*** Opening Data ***

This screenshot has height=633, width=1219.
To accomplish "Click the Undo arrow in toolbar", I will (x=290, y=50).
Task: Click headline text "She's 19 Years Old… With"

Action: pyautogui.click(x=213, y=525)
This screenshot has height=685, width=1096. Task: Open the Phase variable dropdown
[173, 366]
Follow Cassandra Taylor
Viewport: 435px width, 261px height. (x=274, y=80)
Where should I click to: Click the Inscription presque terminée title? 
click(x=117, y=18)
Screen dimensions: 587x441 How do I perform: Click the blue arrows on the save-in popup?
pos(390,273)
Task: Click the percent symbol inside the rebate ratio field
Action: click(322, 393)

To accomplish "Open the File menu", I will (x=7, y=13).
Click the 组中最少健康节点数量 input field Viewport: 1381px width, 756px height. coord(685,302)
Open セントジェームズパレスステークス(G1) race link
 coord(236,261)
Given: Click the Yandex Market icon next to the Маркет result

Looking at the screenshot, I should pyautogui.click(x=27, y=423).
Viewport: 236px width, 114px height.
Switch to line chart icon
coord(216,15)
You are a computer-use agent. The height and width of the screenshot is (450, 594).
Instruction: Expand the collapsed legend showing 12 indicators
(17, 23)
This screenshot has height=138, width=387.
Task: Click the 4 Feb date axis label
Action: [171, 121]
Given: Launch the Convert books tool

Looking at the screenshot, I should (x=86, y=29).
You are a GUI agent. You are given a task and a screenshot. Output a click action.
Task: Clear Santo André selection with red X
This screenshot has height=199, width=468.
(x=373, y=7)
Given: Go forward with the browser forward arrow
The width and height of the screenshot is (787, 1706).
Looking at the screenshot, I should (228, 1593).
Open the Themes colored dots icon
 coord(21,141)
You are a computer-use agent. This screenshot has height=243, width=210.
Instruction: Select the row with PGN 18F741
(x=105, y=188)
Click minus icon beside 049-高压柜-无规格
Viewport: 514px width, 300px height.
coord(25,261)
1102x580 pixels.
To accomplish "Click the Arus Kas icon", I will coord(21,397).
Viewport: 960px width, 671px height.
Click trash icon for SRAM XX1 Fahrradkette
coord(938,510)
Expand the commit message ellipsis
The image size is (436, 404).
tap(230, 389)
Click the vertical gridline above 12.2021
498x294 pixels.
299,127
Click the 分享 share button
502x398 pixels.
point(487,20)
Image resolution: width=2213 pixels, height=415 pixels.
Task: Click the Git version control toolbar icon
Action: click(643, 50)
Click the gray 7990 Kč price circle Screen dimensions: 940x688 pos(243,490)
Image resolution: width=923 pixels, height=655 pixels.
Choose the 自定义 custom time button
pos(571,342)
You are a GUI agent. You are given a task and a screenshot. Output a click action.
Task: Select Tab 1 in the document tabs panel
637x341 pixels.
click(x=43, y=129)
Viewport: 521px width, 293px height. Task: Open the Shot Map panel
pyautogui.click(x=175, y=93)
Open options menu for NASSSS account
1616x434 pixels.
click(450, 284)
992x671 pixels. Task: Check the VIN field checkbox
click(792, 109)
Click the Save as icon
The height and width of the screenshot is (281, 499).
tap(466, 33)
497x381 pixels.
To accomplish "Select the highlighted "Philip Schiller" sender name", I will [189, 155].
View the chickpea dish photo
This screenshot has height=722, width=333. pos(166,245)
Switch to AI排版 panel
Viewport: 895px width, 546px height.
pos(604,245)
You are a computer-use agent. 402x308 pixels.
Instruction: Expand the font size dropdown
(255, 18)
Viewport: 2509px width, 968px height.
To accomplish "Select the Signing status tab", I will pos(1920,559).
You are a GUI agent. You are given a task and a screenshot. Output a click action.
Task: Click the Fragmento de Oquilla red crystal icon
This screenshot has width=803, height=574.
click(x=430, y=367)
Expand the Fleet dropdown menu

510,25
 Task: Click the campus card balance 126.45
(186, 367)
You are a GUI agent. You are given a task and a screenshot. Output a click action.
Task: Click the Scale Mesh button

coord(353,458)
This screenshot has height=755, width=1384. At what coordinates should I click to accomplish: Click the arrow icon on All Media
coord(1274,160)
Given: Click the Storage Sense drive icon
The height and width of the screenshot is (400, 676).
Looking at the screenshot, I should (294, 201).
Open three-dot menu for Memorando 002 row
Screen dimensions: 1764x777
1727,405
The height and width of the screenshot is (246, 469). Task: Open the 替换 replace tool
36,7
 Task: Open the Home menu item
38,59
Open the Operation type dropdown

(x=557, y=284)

*** Closing Data ***

== Work required ==
Write back every line of the material exactly as it was provided.

== Exercise solution ==
This screenshot has height=633, width=1219.
To accomplish "Click the Undo arrow in toolbar", I will (x=290, y=50).
Task: Click headline text "She's 19 Years Old… With"

Action: pyautogui.click(x=213, y=525)
This screenshot has height=685, width=1096. Task: Open the Phase variable dropdown
[173, 366]
Follow Cassandra Taylor
Viewport: 435px width, 261px height. (x=274, y=80)
Where should I click to: Click the Inscription presque terminée title? 
click(x=117, y=18)
Screen dimensions: 587x441 How do I perform: Click the blue arrows on the save-in popup?
pos(390,273)
Task: Click the percent symbol inside the rebate ratio field
Action: click(322, 393)

To accomplish "Open the File menu", I will (x=7, y=13).
Click the 组中最少健康节点数量 input field Viewport: 1381px width, 756px height. coord(685,302)
Open セントジェームズパレスステークス(G1) race link
 coord(236,261)
Given: Click the Yandex Market icon next to the Маркет result

Looking at the screenshot, I should pyautogui.click(x=27, y=423).
Viewport: 236px width, 114px height.
Switch to line chart icon
coord(216,15)
You are a computer-use agent. The height and width of the screenshot is (450, 594).
Instruction: Expand the collapsed legend showing 12 indicators
(17, 23)
This screenshot has height=138, width=387.
Task: Click the 4 Feb date axis label
Action: [171, 121]
Given: Launch the Convert books tool

Looking at the screenshot, I should (x=86, y=29).
You are a GUI agent. You are given a task and a screenshot. Output a click action.
Task: Clear Santo André selection with red X
This screenshot has height=199, width=468.
(x=373, y=7)
Given: Go forward with the browser forward arrow
The width and height of the screenshot is (787, 1706).
Looking at the screenshot, I should (228, 1593).
Open the Themes colored dots icon
 coord(21,141)
You are a computer-use agent. This screenshot has height=243, width=210.
Instruction: Select the row with PGN 18F741
(x=105, y=188)
Click minus icon beside 049-高压柜-无规格
Viewport: 514px width, 300px height.
coord(25,261)
1102x580 pixels.
To accomplish "Click the Arus Kas icon", I will coord(21,397).
Viewport: 960px width, 671px height.
Click trash icon for SRAM XX1 Fahrradkette
coord(938,510)
Expand the commit message ellipsis
The image size is (436, 404).
tap(230, 389)
Click the vertical gridline above 12.2021
498x294 pixels.
299,127
Click the 分享 share button
502x398 pixels.
point(487,20)
Image resolution: width=2213 pixels, height=415 pixels.
Task: Click the Git version control toolbar icon
Action: click(643, 50)
Click the gray 7990 Kč price circle Screen dimensions: 940x688 pos(243,490)
Image resolution: width=923 pixels, height=655 pixels.
Choose the 自定义 custom time button
pos(571,342)
You are a GUI agent. You are given a task and a screenshot. Output a click action.
Task: Select Tab 1 in the document tabs panel
637x341 pixels.
click(x=43, y=129)
Viewport: 521px width, 293px height. Task: Open the Shot Map panel
pyautogui.click(x=175, y=93)
Open options menu for NASSSS account
1616x434 pixels.
click(450, 284)
992x671 pixels. Task: Check the VIN field checkbox
click(792, 109)
Click the Save as icon
The height and width of the screenshot is (281, 499).
tap(466, 33)
497x381 pixels.
To accomplish "Select the highlighted "Philip Schiller" sender name", I will [189, 155].
View the chickpea dish photo
This screenshot has height=722, width=333. pos(166,245)
Switch to AI排版 panel
Viewport: 895px width, 546px height.
pos(604,245)
You are a computer-use agent. 402x308 pixels.
Instruction: Expand the font size dropdown
(255, 18)
Viewport: 2509px width, 968px height.
To accomplish "Select the Signing status tab", I will pos(1920,559).
You are a GUI agent. You are given a task and a screenshot. Output a click action.
Task: Click the Fragmento de Oquilla red crystal icon
This screenshot has width=803, height=574.
click(x=430, y=367)
Expand the Fleet dropdown menu

510,25
 Task: Click the campus card balance 126.45
(186, 367)
You are a GUI agent. You are given a task and a screenshot. Output a click action.
Task: Click the Scale Mesh button

coord(353,458)
This screenshot has height=755, width=1384. At what coordinates should I click to accomplish: Click the arrow icon on All Media
coord(1274,160)
Given: Click the Storage Sense drive icon
The height and width of the screenshot is (400, 676).
Looking at the screenshot, I should (294, 201).
Open three-dot menu for Memorando 002 row
Screen dimensions: 1764x777
1727,405
The height and width of the screenshot is (246, 469). Task: Open the 替换 replace tool
36,7
 Task: Open the Home menu item
38,59
Open the Operation type dropdown

(x=557, y=284)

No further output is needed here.